SDMX-ML data generic and structure specific
Generic Data is in all versions of the SDMX Standard, each version is supported by the Registry including GenericTimeSeriesData which was introduced in version 2.1 of SDMX.
A Generic Dataset is defined by the SDMX Schemas (xsd files) distributed in section 3B of the standard. A Generic Dataset contains the same XML nodes and attributes regardless of the data it is transmitting, hence the name ‘generic’. Below is an example of a series in a Generic Dataset.
The SDMX Schema can validate a Generic Dataset but it cannot be used to verify any values in the reported dataset.
Structure Specific/Compact Data
Structure Specific Data is a SDMX v2.1 re-branding of the term Compact Data which existed in versions 1.0 and 2.0 of the SDMX specification. The Registry supports each version including StructureSpecificTimeSeriesData which was introduced in version 2.1 of the SDMX specification.
Section 3B of the SDMX distribution includes the abstract schema (XSD) definition for a Structure Specific dataset, but the concrete implementation is dependent on what Provision Agreement, Dataflow, or Data Structure Definition the dataset is for.
The Registry is able to generate a Structure Specific XSD on request from the web services page. As the generated Schema is specific to the structural metadata held in the Registry, the level of validation offered by the schema is far greater than with a Generic dataset. A Structure Specific dataset is also more terse then a Generic dataset, as shown in the example below.

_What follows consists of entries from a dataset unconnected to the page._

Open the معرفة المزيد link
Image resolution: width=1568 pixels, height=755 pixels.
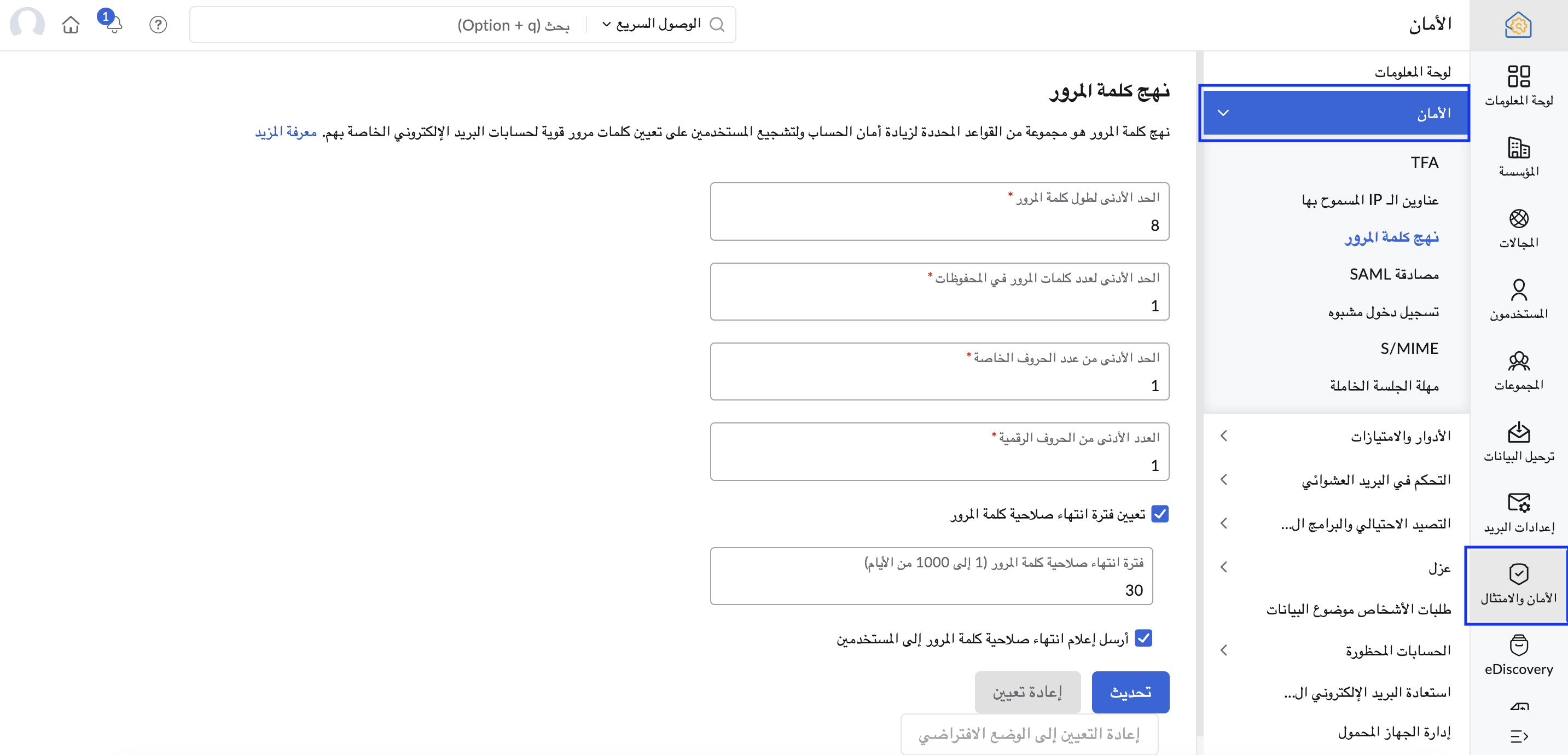click(283, 133)
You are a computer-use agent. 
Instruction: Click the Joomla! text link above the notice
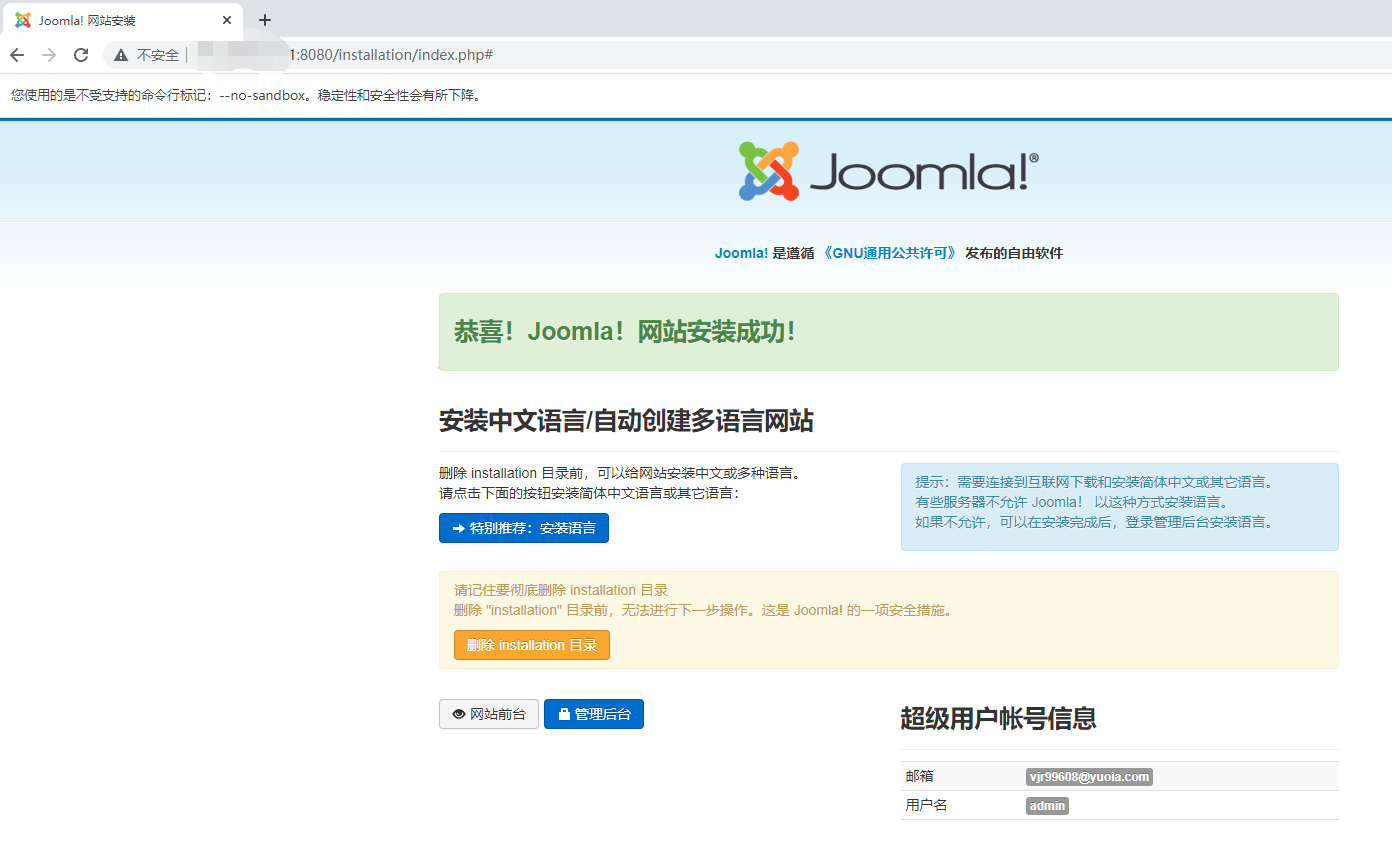point(741,253)
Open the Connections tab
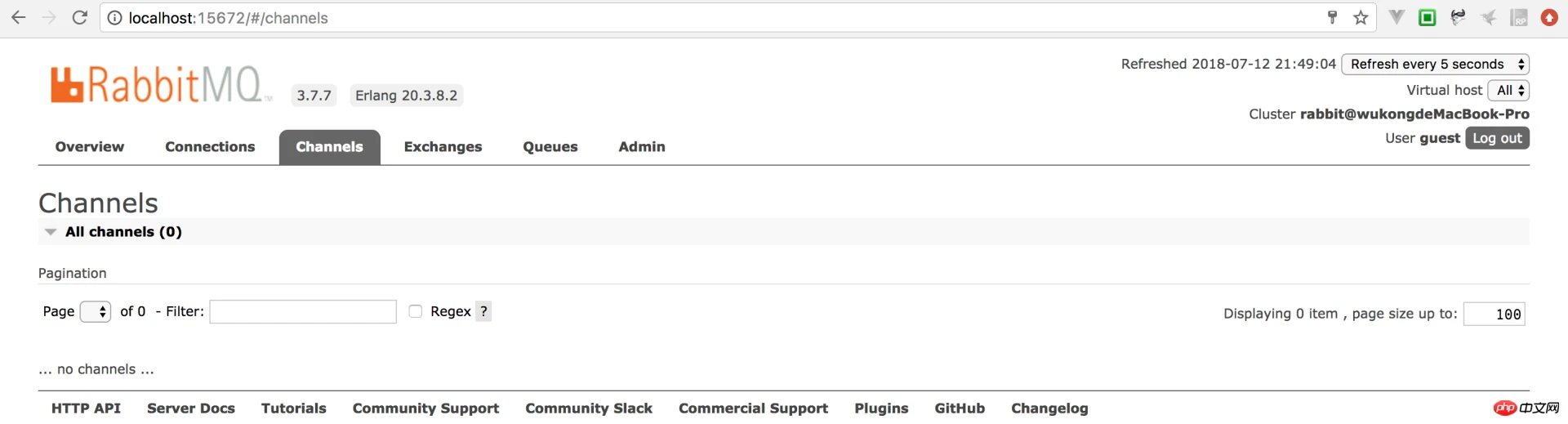The image size is (1568, 424). point(210,147)
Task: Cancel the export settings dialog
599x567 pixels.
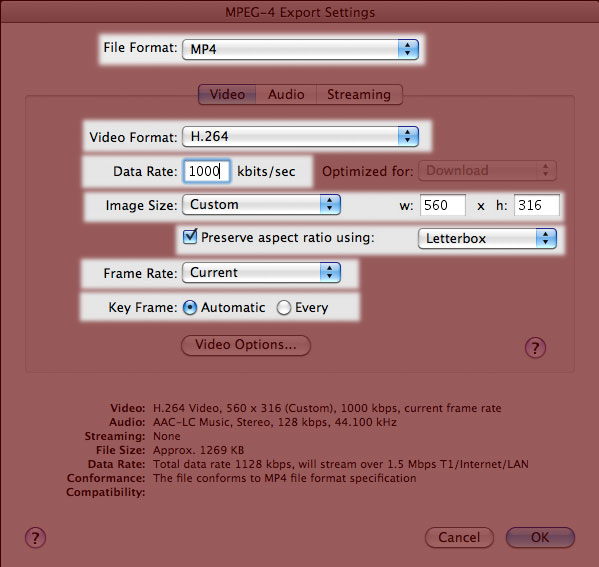Action: point(459,537)
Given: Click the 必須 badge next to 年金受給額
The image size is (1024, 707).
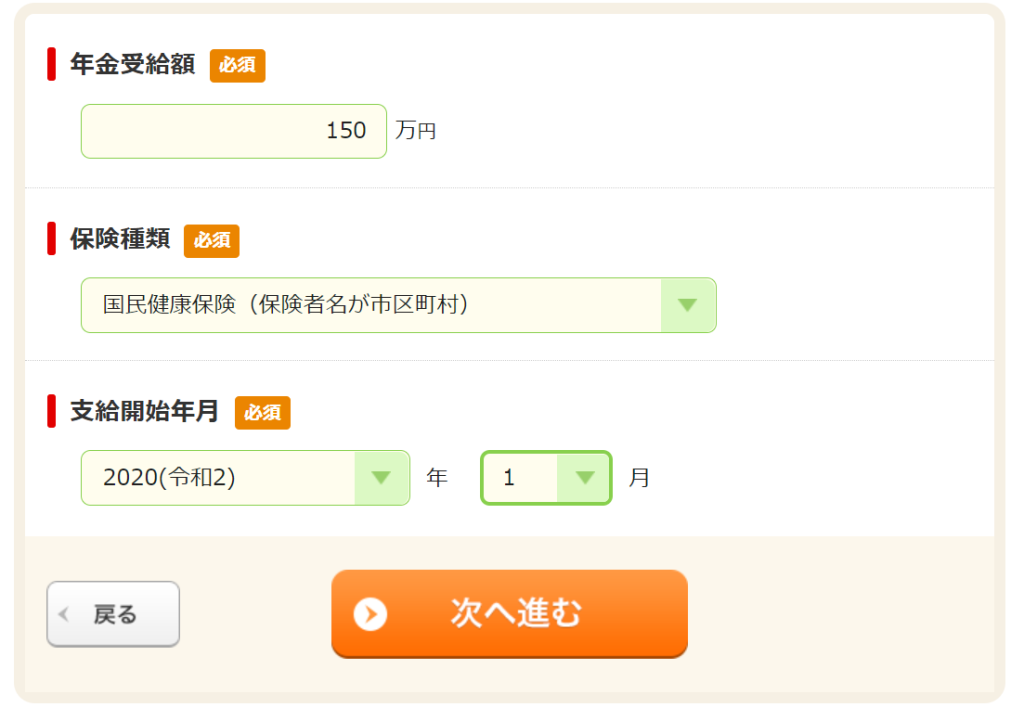Looking at the screenshot, I should tap(237, 65).
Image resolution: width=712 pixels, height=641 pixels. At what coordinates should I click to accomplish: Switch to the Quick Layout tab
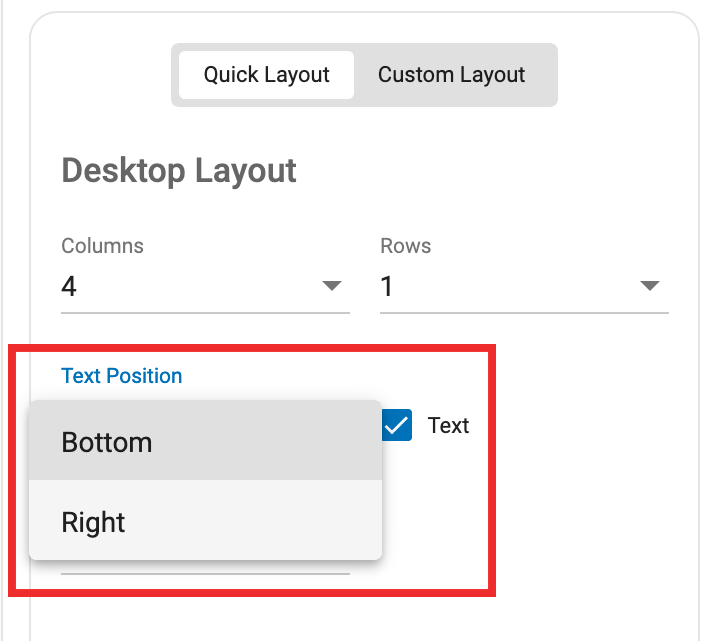click(266, 75)
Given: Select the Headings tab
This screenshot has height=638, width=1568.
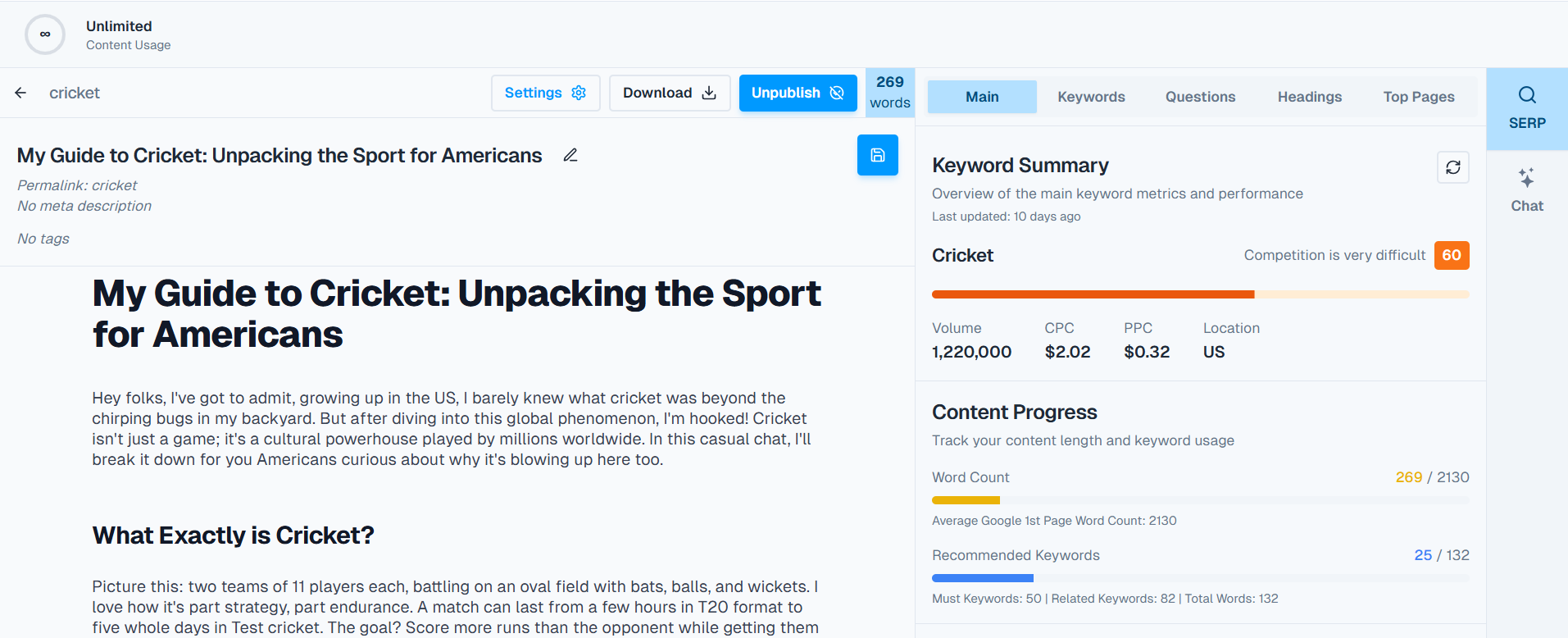Looking at the screenshot, I should [x=1308, y=96].
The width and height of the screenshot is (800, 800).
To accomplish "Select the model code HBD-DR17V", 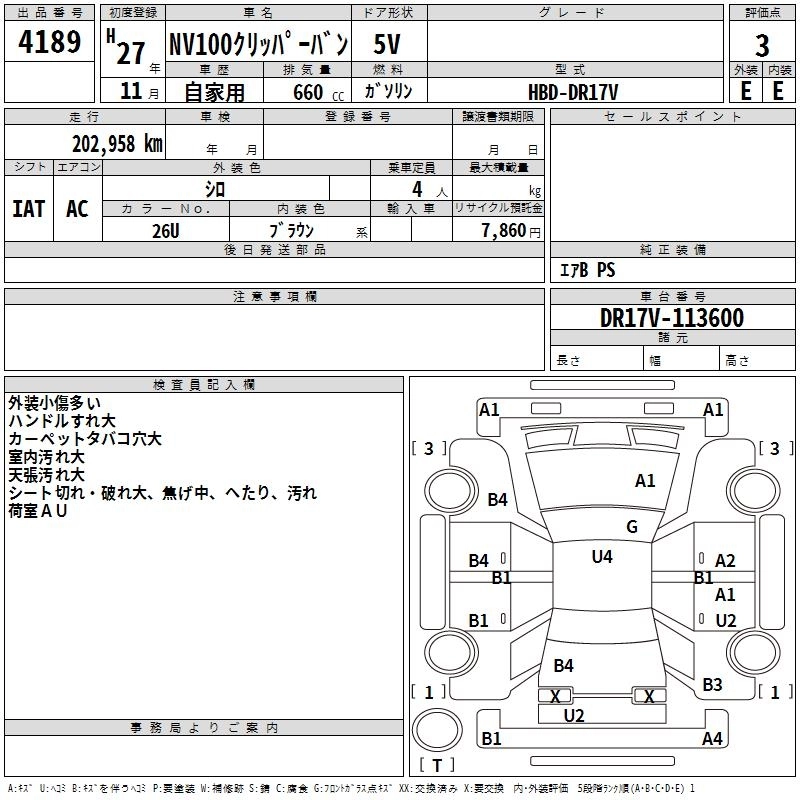I will coord(573,91).
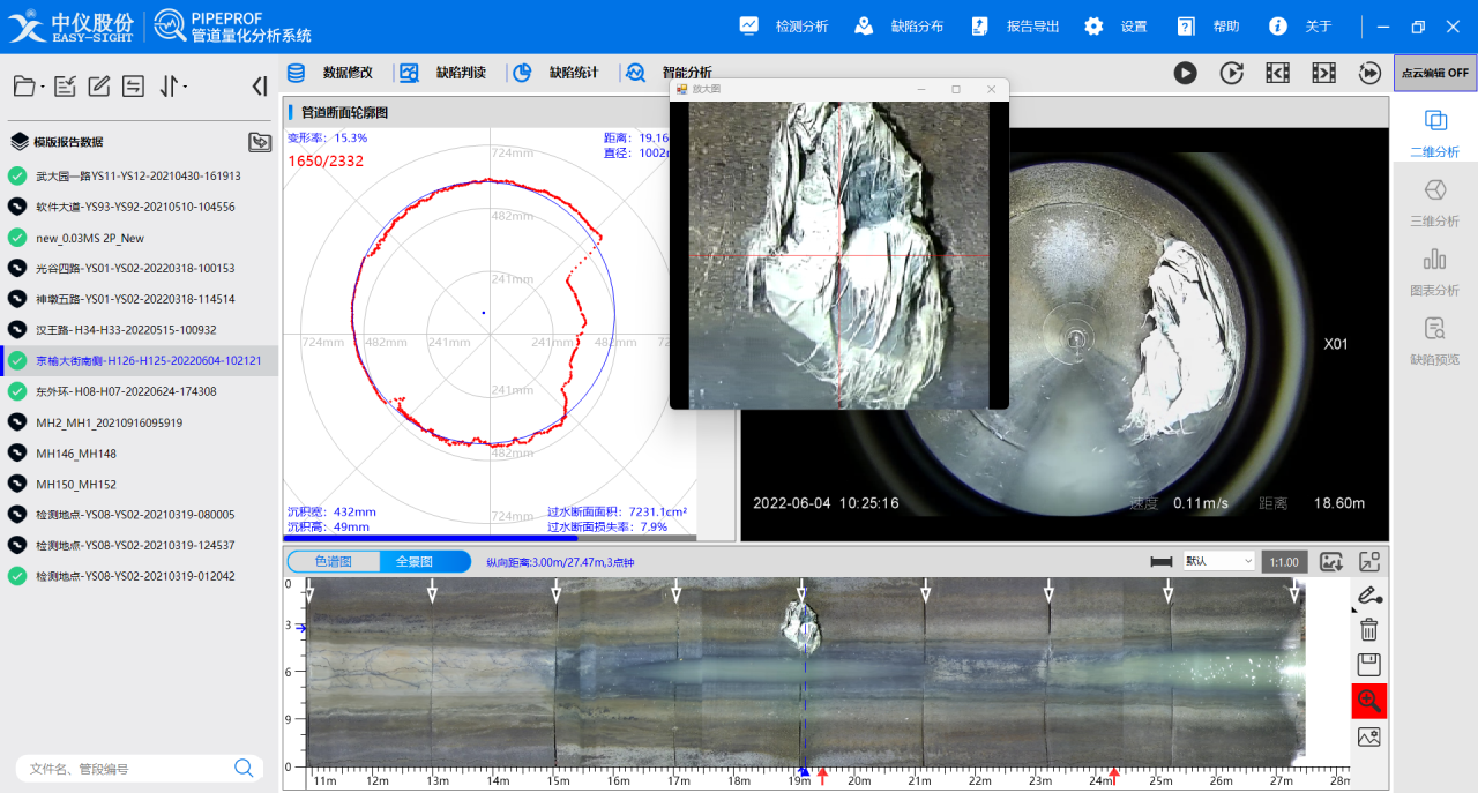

SDMX-EDI is a 1990s syntax that uses the UN/EDIFACT syntax. It is an extremely terse data format that supports time series only. The format is still popular for reporting financial data in the Central Banking community. However, unless you have a specific requirement to use this format then it is not recommended as the syntax is largely superseded by 21st century syntaxes such as XML and JSON.